The evidence that Iran is pressing ahead with a nuclear weapons program is strengthening the position of those who believe that Washington must take military action. One proponent is Reuel Gerecht of the American Enterprise Institute. Mr. Gerecht concedes that there are powerful reasons not to bomb Iran, including the possibility of retaliatory terrorist attacks and violent reactions from Muslims in Iraq and elsewhere. But he makes clear that none of these problems will go away if the United States attempts to pursue a policy of Cold War-style "containment" against a nuclear Iran and virtually all of them will worsen if Iran acquires an atomic bomb.

The Bush administration and Pentagon generals have little interest in taking military action, but in the end their hand is likely to be forced, because it would be intolerable to permit a jihadist rogue state to obtain nuclear weapons. Iran is less like the Soviet Union than a more dangerous version of bin Ladenism, Mr. Gerecht writes. While it would be preferable to see Iranians peacefully remove the mullahs and forge a democratic government, this could take decades and it is unlikely to happen before the regime acquires a bomb. If we allow this to occur and hope for the best, Mr. Gerecht writes in the Weekly Standard, an American president would be faced some day with a terrible decision if we were attacked by a terrorist group that the United States believed to be backed by Tehran: "What would we do if we were pretty sure they'd ordered a terrorist attack -- say, 80 percent sure -- but we were 100 percent sure they had nuclear-armed ICBMs?" In a post-September 11 era, Mr. Gerecht argues, it is essential that Washington set non-negotiable red lines to ensure that no rogue regime can use the possibility of a nuclear strike to deter U.S. retaliation for a terrorist atrocity against Americans.

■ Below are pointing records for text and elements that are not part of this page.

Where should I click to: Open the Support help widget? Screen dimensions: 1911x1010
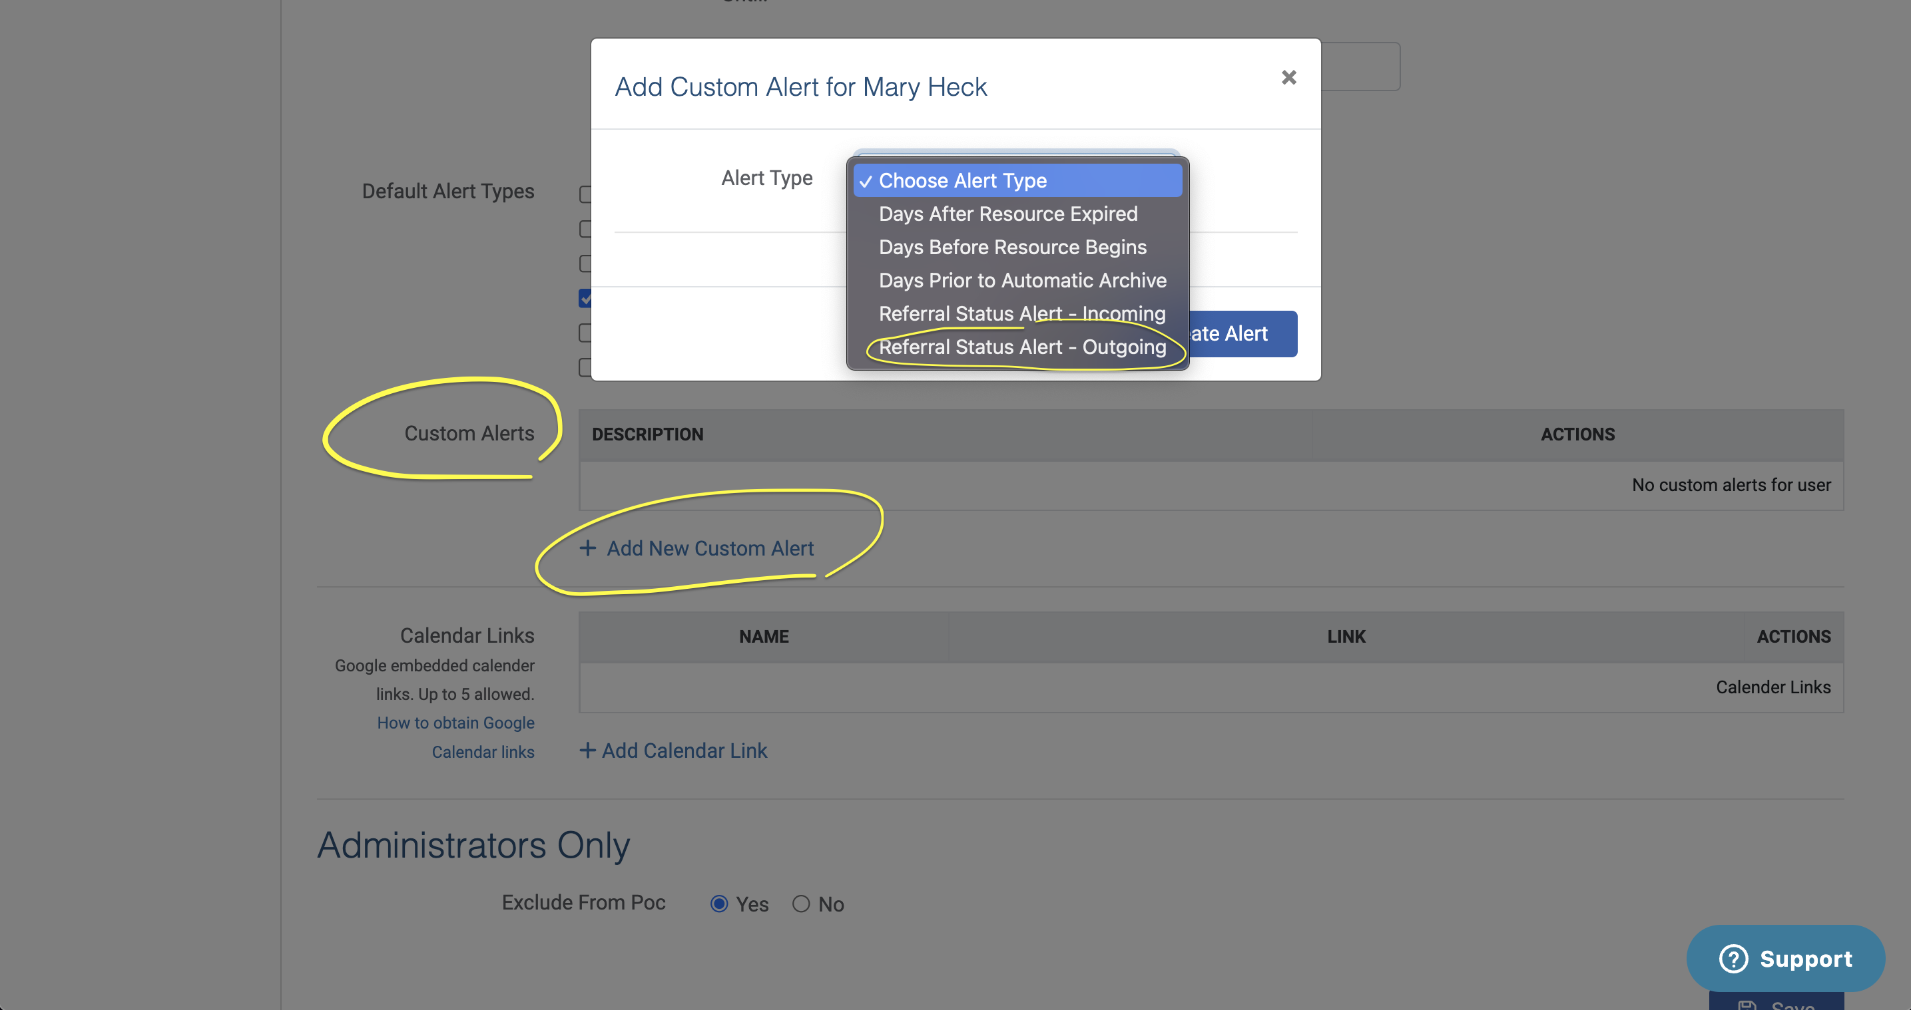pyautogui.click(x=1785, y=958)
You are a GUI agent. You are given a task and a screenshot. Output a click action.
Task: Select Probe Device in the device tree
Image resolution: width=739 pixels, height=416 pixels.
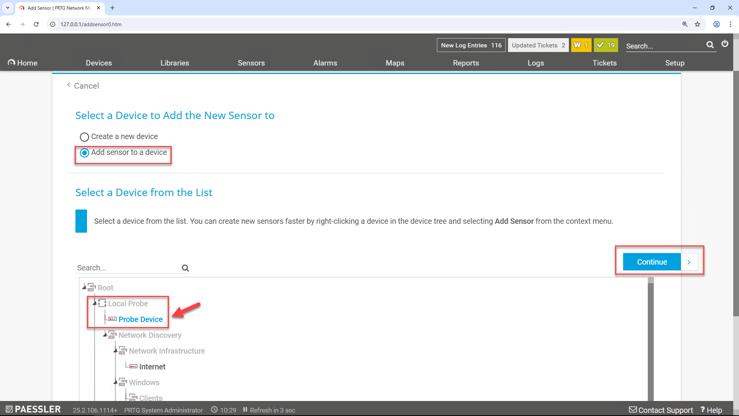140,319
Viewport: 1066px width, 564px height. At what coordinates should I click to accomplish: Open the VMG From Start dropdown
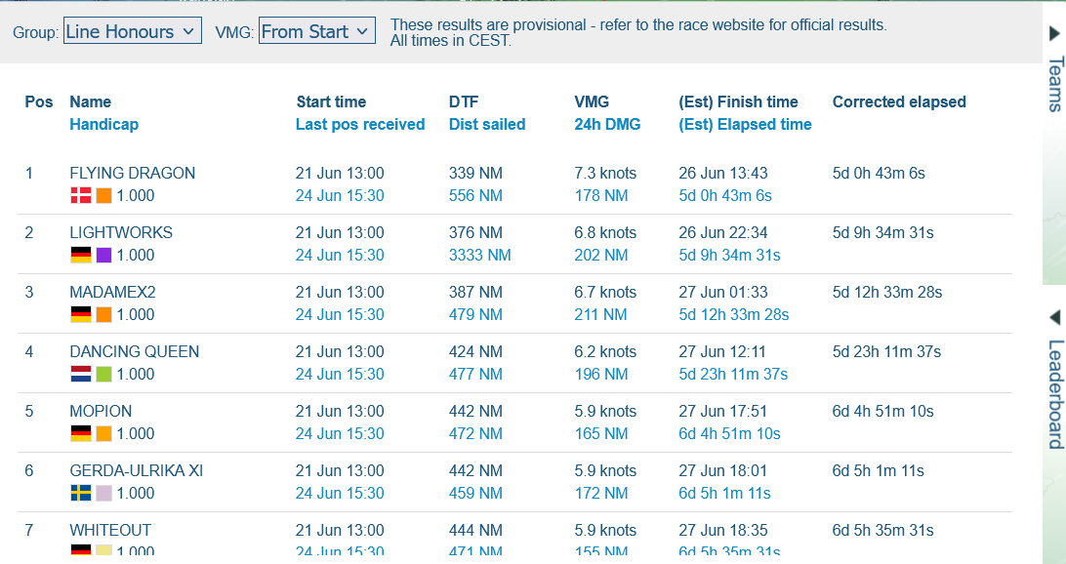tap(317, 31)
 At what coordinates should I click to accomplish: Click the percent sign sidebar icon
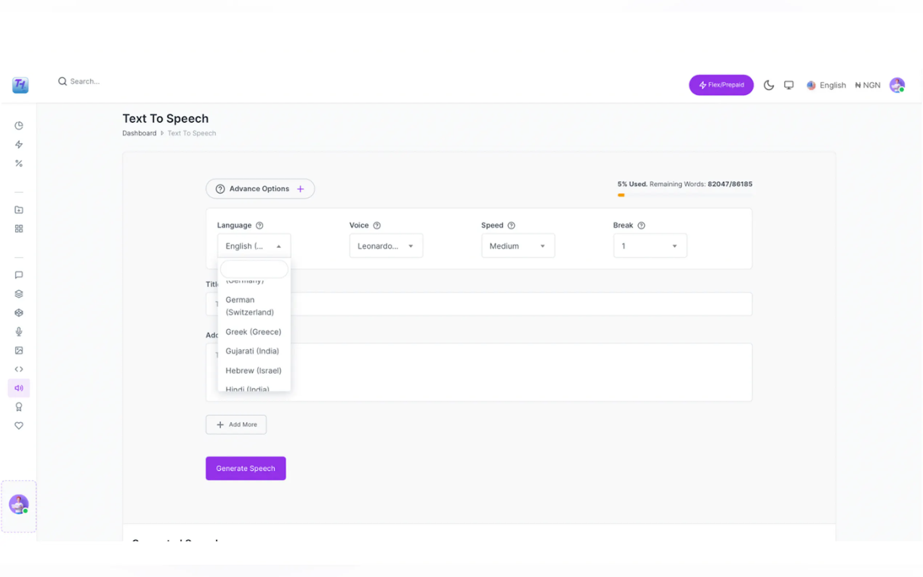(x=19, y=163)
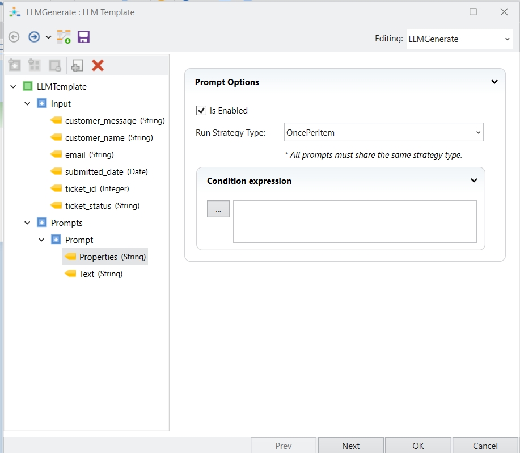This screenshot has width=520, height=453.
Task: Open the Run Strategy Type dropdown
Action: click(383, 133)
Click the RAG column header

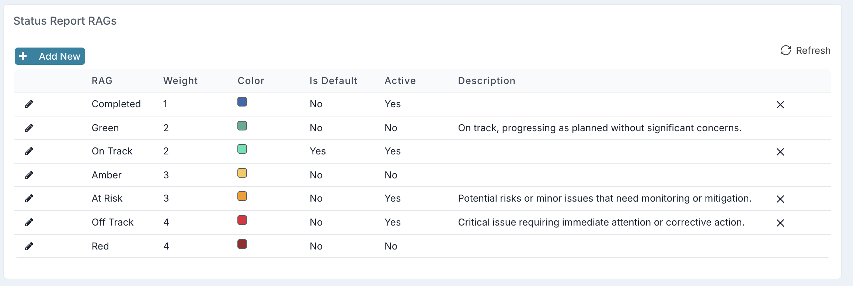102,81
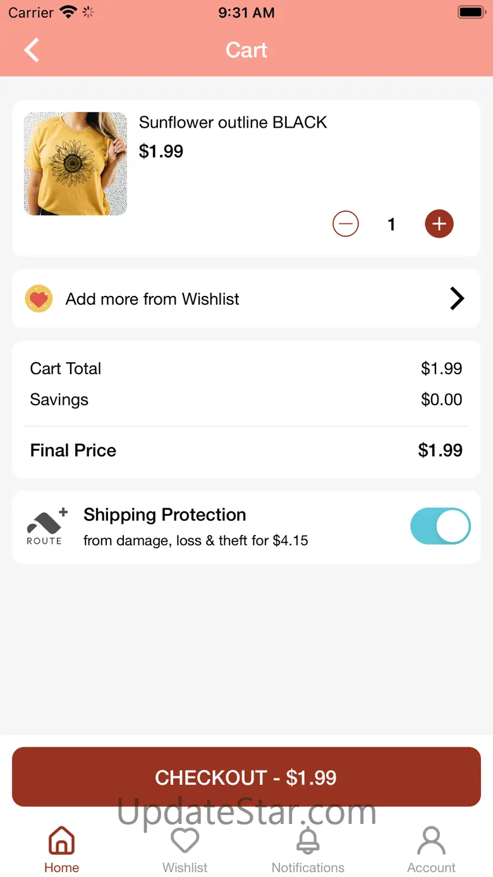
Task: Tap the battery indicator icon
Action: pyautogui.click(x=471, y=12)
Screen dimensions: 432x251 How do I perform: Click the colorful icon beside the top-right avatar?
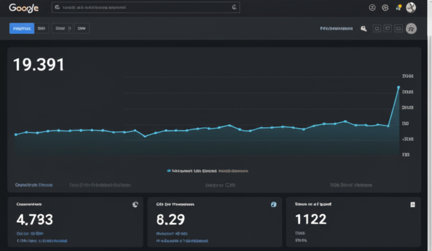click(398, 8)
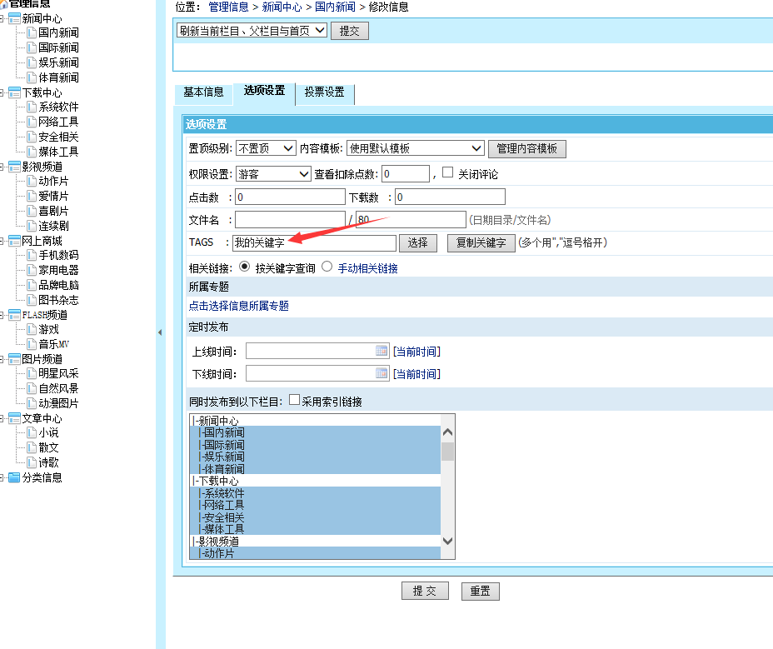Click the 分类信息 folder icon
The height and width of the screenshot is (649, 773).
point(14,477)
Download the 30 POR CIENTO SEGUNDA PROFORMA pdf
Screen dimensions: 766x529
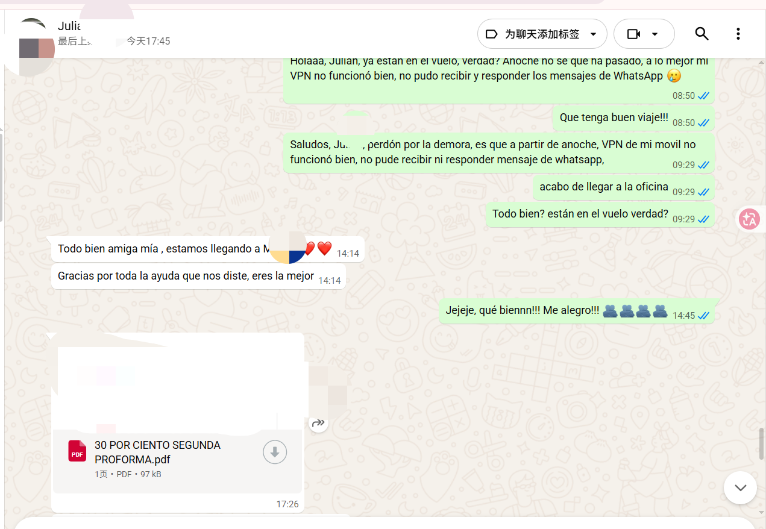(274, 452)
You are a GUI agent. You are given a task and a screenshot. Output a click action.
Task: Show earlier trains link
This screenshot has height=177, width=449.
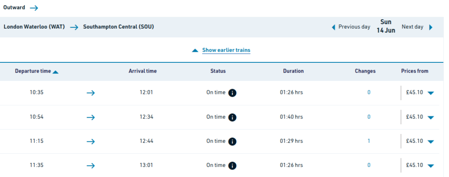(226, 50)
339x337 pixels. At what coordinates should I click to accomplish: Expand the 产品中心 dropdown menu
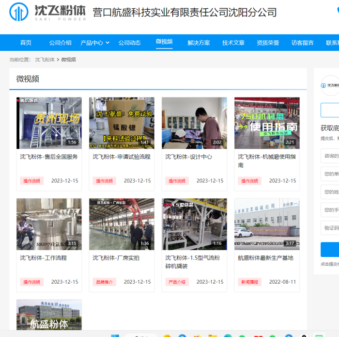tap(94, 43)
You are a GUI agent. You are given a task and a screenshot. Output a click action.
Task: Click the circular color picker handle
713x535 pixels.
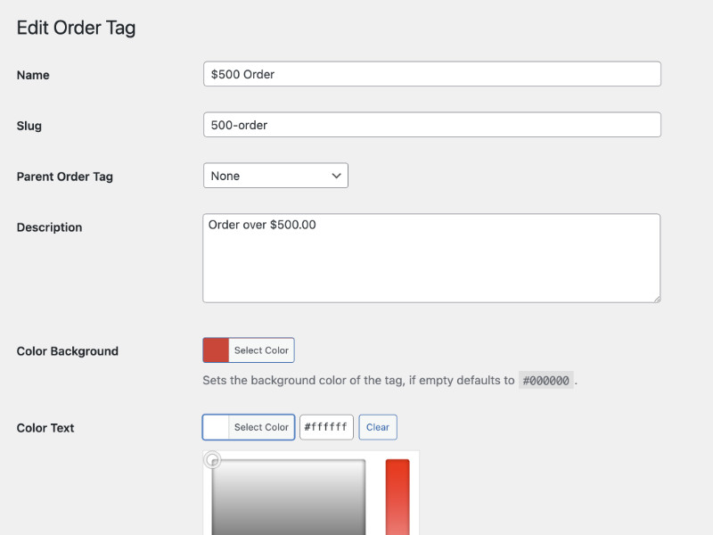pos(212,460)
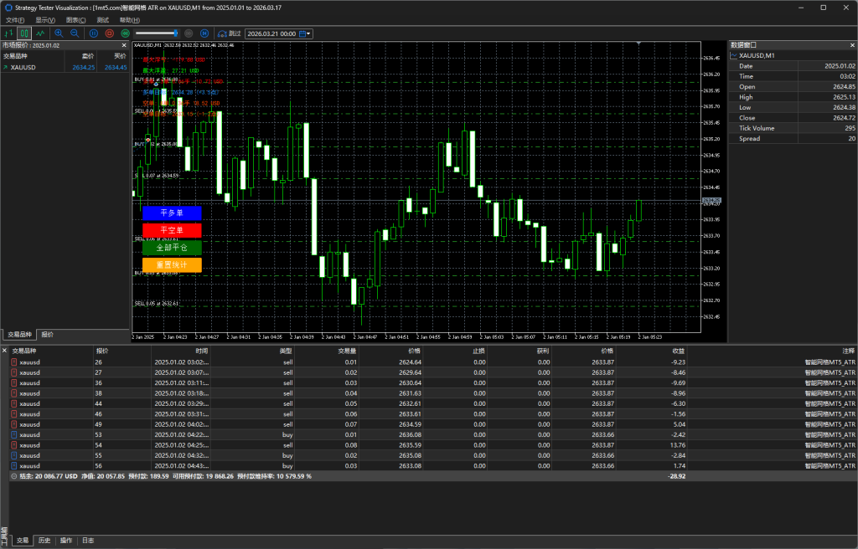Viewport: 858px width, 549px height.
Task: Zoom in on the chart
Action: (59, 33)
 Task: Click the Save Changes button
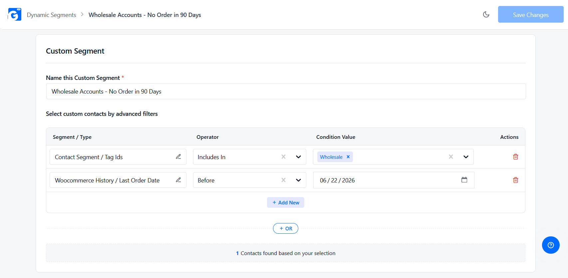[x=531, y=14]
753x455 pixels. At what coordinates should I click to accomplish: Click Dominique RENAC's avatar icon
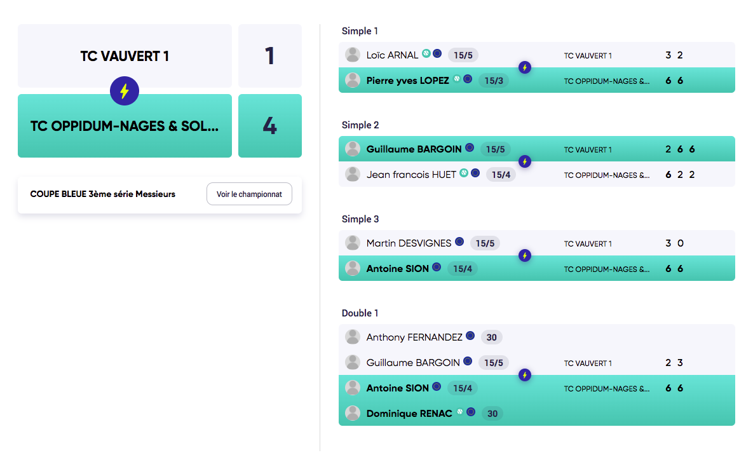353,413
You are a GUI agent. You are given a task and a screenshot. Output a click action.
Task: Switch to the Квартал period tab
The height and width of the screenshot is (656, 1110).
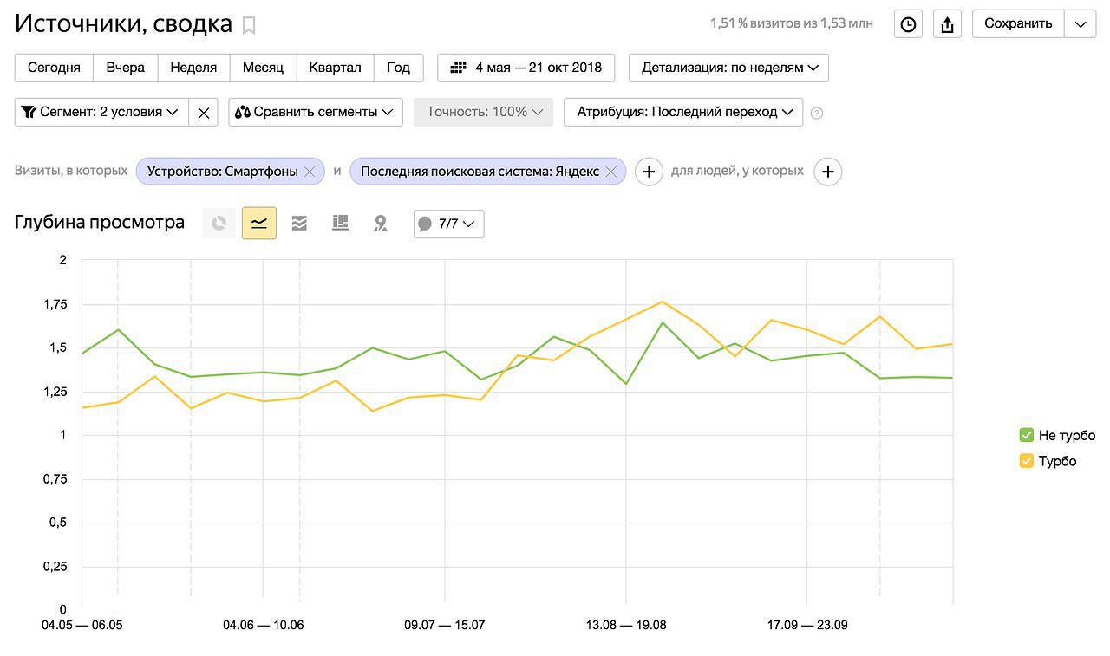pyautogui.click(x=336, y=68)
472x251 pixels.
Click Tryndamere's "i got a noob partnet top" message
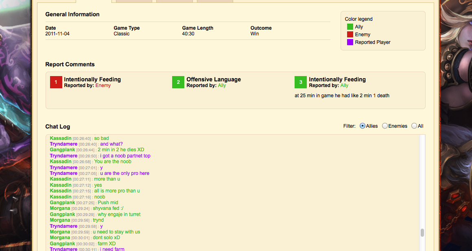point(125,156)
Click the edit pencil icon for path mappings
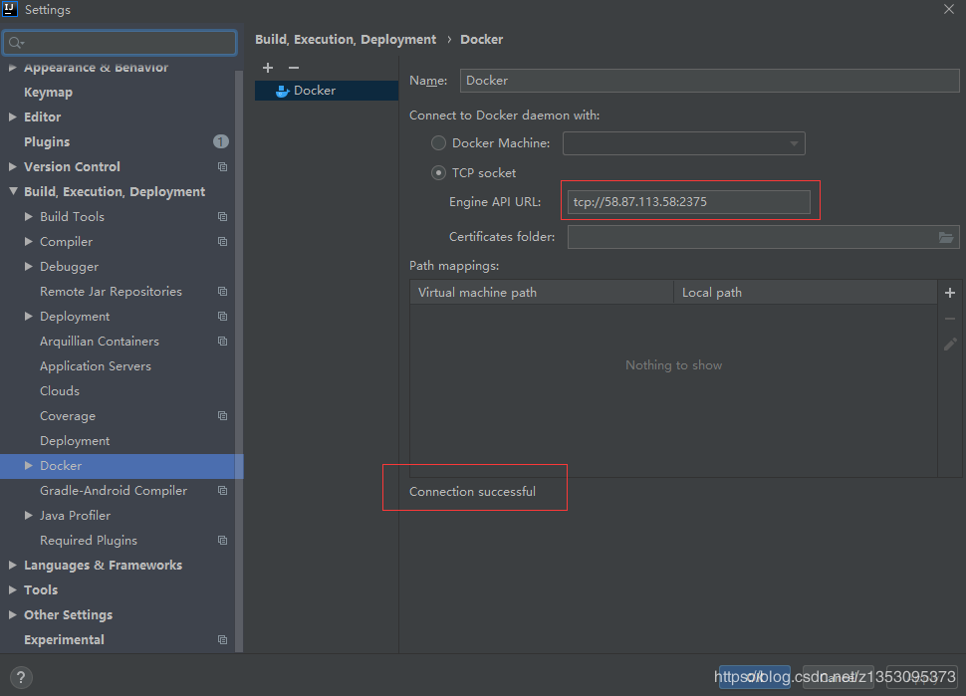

Perhaps the most striking aspect of the current debate is the degree to which an opponent of military action like Mr. Luttwak agrees with Mr. Gerecht. Mr. Luttwak writes that it will be possible to overcome Iran's attempts at camouflage and deception, and also "to target air strikes accurately enough to delay Iran's manufacture of nuclear weapons very considerably"; that "there is no indication that the regime will fall before it acquires nuclear weapons"; and that deterrence cannot work with an Iranian government run by someone who believes that provoking a nuclear catastrophe will bring back the long-deceased "12th imam."

In sum, it is becoming increasingly difficult to argue that containment or deterrence can work against Iran.